- **SOURCE MATERIAL**:
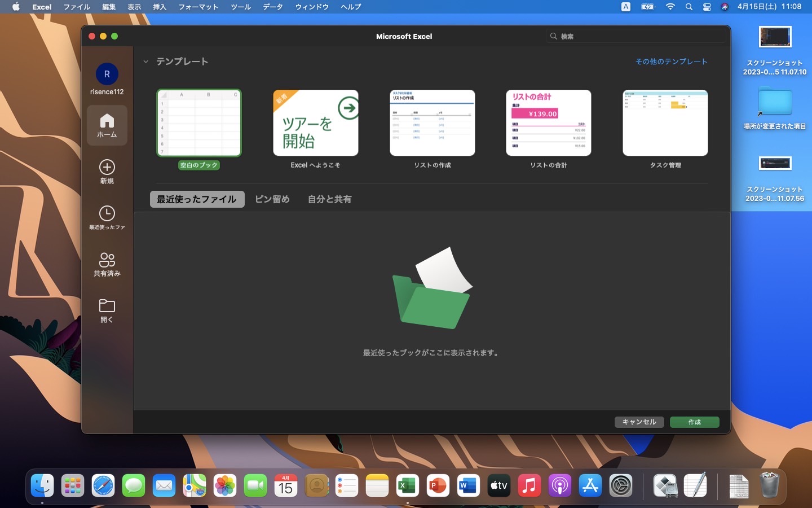Open the 挿入 menu
Viewport: 812px width, 508px height.
160,7
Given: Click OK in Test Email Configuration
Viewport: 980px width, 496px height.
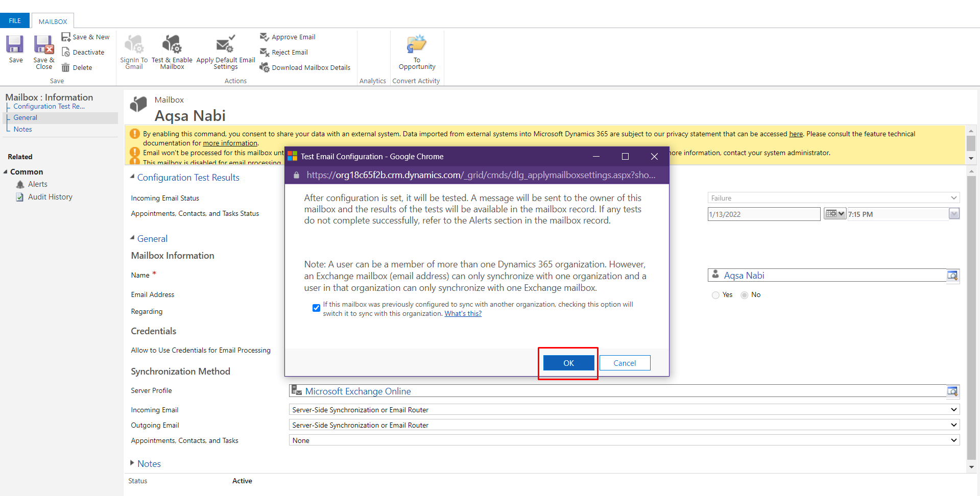Looking at the screenshot, I should pyautogui.click(x=568, y=363).
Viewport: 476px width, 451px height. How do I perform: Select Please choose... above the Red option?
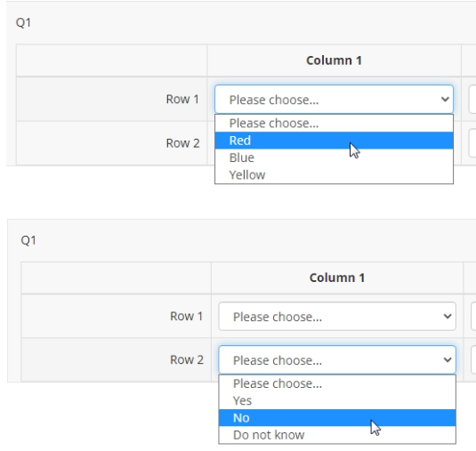click(x=334, y=124)
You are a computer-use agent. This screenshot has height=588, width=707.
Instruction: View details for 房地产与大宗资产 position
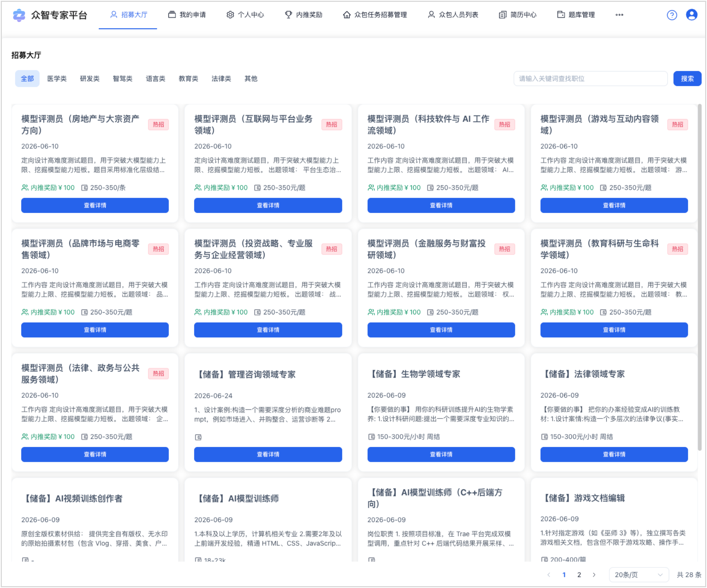pos(95,205)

- **YOUR ASSIGNMENT**:
Please write out, exactly, every line from the line with "Instruction: View details" through the final line of the data above, leaving out pictures.

- **RESPONSE TO THIS EXERCISE**:
Instruction: View details for 房地产与大宗资产 position
pos(95,205)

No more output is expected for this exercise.